William Muir floored following latest Pyledriver problem
A deflated William Muir was on Tuesday coming to terms with the latest setback suffered by his stable star Pyledriver, whose future may be up in the air.
Muir, who trains in partnership with Chris Grassick, planned to run his King George VI and Queen Elizabeth Stakes hero in the Betuk Winter Derby Stakes at Lingfield on February 25 before a trip to Meydan for the Dubai Sheema Classic at the end of March, but those races are now off the agenda.
“Everything was going brilliantly and I was buzzing, but yesterday morning he finished a routine canter and was a tiny bit off on his near-fore,” Muir said. “We’ve got to wait on tests, but I knew where we were – he was in fantastic shape and the three bits of work he’d done have been stunning. It’s frustrating, but it’s one of those things.”
Pyledriver won the King Edward VII Stakes at Royal Ascot in 2020 and followed up with his first top-level victory in the Coronation Cup a year later. The Prix de l’Arc de Triomphe has been among his main targets for the last two seasons, but he has missed out because of injury.
Muir, who trains the homebred in Lambourn for the La Pyle Partnership, added: “Nothing jumps out. His legs are ice cold and it’s not a fracture that we can see, but we’ve got to wait for scans in the next day or so.
“I could throw the King George in July out there if we could be back for that time of year, or if it’s very minor and we could be back for whatever, but, in my mind, I’ve taken him out of the Lingfield race and the Sheema Classic. It is tough to take. I was doing backflips last week because he was right back on track and I thought we were in business. I’m just hoping it’s a LBW and he’s back for the next innings.”
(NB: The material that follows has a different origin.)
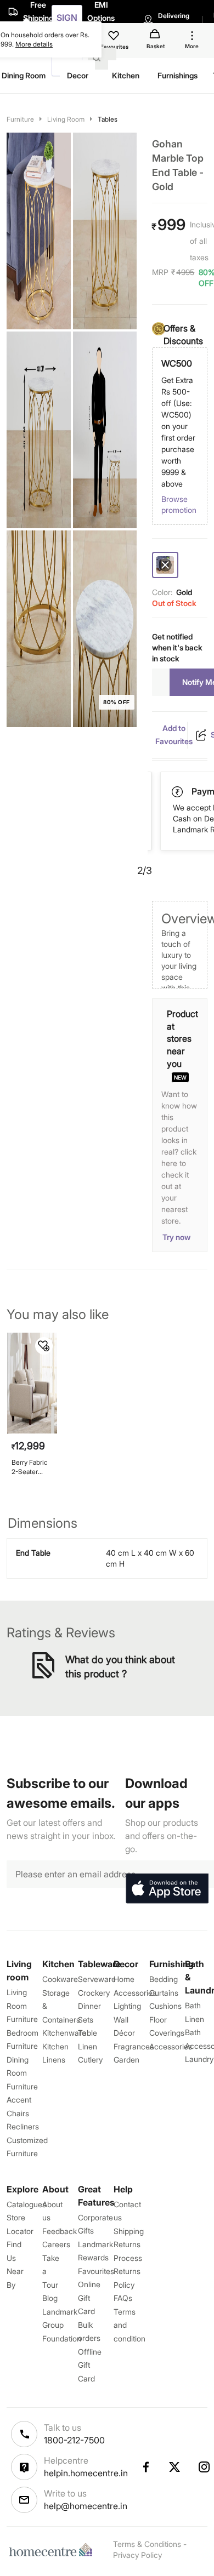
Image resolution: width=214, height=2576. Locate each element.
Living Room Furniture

Pyledriver is not fashionably bred, being by Harbour Watch, but only four horses produced better turf performances than him in 2022 and connections could consider his future as a stallion if the injury is serious.
Muir said: “Horses are very precious to me and, even though he was just one per cent off, I’ve got to take it seriously, so we’ve got to find out what the problem is. I don’t want him to be bad that leads to him being really bad. He’s a good-looking horse who has won a King George and Coronation Cup and other decent races, and his rating  showed how good he is, so he would make a very good stallion somewhere. That’s something to explore if we can’t get him back, but he is as good, if not better, than he was – his worked showed me that.
“If I think he’d find it difficult to come back, then we’ll look for a stallion job, but we haven’t pursued that or talked about it.”